In recent times, digital resources have taken on steadily greater importance in the field of Buddhist studies, with increasing numbers of digitized versions of Buddhist canonical texts, representation of material culture, and other objects of research becoming available on Web. However, despite the basic availability of such resources, most of them are not set up in an optimal way for usage by researchers; nor are they for the most part integrated with each other. For example, there does not yet exist a system that can operate with equal efficacy with philological data related to Sanskrit, Chinese, Tibetan language materials. Therefore, a comprehensive and concrete framework is needed. Although a method of text description is fairly well established in the form of TEI P5, neither the interfaces, nor the methods of presentation of results for digitized works are as yet satisfactory for the scholars of Buddhism. In this paper, we will present our approach to the establishment of requirements for various kinds of materials used in Buddhist studies and make some suggestions for the implementation of more functional interfaces as a Web research environment for such scholars.
At first, it must be noted that it is very difficult to define adequate requirements for the full range of the scholars of Buddhism, who come from a broad array of language training and methodological approaches. Thus, this paper will focus primarily on the fulfillment of the requirements for the scholars who are dealing with authentic scholarly digitized texts. In the field of Buddhist studies, where texts have been translated across a number of languages in different regions at various points in history, we have no recourse but to deal with several versions of a text, including transmitted, diffused, and translated variations at the same time (Fig.1).
In order to realize such relationship in digitized resources, it is necessary to provide the data in a punctuation-neutral manner. This is because separation of words or sentences is not always obvious; punctuating text itself amounts to an independent and original scholarly contribution, especially in the cases of Sanskrit and classical Chinese manuscripts. Therefore, the basic concepts are:
In addition, in order to preserve compatibility with past research results, all units should be identifiable in legacy media through traditional referencing methods such as T0001,01,0001a01 which means Taishō Daizōkyō, vol.1, page 1, register a (among a, b, and c), line 1. Then, they should be located by URI by implementation of Web API so that the other persons or applications can freely refer to arbitrary units through Web.
In order to realize such concepts, a collaborative editing system needs to be developed. Initially, users should be registered according to their own roles such as visitor, editor, or administrative editor. The role of the editor is that of inputting and checking of the data; the role of administrative editor is checking of the data and the determination of the distribution of the data. Both editor and administrative editor should be able to efficiently select arbitrary units with an easy method such as mouse click or drag on the text body without any restriction posed by the textual structure. Then they can append any necessary information to the units and link selected units to other ones (Fig. 2).
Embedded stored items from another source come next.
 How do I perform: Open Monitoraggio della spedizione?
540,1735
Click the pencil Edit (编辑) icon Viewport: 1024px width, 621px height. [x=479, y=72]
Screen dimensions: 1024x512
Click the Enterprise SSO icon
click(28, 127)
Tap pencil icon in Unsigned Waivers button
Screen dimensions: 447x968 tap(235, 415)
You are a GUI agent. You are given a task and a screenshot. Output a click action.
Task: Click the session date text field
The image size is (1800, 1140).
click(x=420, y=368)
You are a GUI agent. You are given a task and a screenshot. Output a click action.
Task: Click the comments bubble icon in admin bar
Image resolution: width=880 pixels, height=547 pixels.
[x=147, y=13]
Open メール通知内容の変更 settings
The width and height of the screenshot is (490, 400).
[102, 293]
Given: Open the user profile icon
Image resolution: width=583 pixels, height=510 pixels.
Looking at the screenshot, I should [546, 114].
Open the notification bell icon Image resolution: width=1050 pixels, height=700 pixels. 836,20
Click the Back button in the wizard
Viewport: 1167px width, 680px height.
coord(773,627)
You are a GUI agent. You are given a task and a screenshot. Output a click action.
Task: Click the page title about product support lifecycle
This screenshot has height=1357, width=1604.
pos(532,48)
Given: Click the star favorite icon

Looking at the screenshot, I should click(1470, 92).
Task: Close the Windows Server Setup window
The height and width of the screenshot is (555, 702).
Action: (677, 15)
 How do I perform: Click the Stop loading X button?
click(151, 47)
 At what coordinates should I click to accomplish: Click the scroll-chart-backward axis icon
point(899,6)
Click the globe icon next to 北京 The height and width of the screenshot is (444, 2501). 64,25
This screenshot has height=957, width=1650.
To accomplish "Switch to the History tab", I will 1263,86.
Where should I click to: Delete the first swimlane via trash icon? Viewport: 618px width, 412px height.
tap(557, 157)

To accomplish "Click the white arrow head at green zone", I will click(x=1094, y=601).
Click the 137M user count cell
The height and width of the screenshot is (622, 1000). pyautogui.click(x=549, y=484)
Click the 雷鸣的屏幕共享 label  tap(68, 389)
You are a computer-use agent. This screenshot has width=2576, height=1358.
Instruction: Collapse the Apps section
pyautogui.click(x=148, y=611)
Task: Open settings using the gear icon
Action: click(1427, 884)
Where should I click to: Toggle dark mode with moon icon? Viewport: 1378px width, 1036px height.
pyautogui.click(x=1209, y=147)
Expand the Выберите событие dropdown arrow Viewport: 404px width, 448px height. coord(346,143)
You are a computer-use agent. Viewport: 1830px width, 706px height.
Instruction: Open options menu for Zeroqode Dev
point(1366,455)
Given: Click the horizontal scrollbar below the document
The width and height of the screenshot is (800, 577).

Finally, we will explain the Web Database function. The Web Database stores only relational data that includes one or two locations in the original materials, its annotation or relationship information, contributor's name, data composition and other related information. The writing rule of the location allows the user to use the information even without digitized textual material. However, if the material is originally in digitized form, the data must refer to a logical location such as the URI. Users don't need to be aware of separation between the database and the materials presented to them because to the viewer of the materials, they seem to be seamlessly integrated with the database. By this kind of method, it will be easier to integrate the other materials which are released on other Web sites into the environment. The database can provide arbitrary data according to the user's preference through Web API, as well as retrieve and show the data provided by other DBs. From here, the data can be published under various formats such as RDF. However, in principle, this kind of system would not be able to avoid the problem of overlap if there is an intent to publish its data fully including the original materials. So we are trying to do so according to TEI P5 by using a kind of stand-off markup.
Although we have just begun to develop this approach, it has already been tested by some scholars and we have seen positive results. Actually, these early testers say that it is very useful for them because their accessibility and permissions are limited and explicitly shown. However, some enhancements have been suggested, which mainly concern the function of browsing. We will work on this until the time of DH2011, when we will able to present a much more matured system.
Burnard, L. Bauman, S. 2007 P5: Guidelines for Electronic Text Encoding and Interchange, (link)
Caton, P. 2007 “Distributed Multivalent Encoding, ” Digital Humanities 2007, University of Illinois, Urbana-Champaign, 2-8 June, 2007 33-34
DeRose, S. 2004 “Overlap: A Review and a Horse, ” Extreme Markup Languages 2004, Montreal, 2-6 Aug., 2004 (link)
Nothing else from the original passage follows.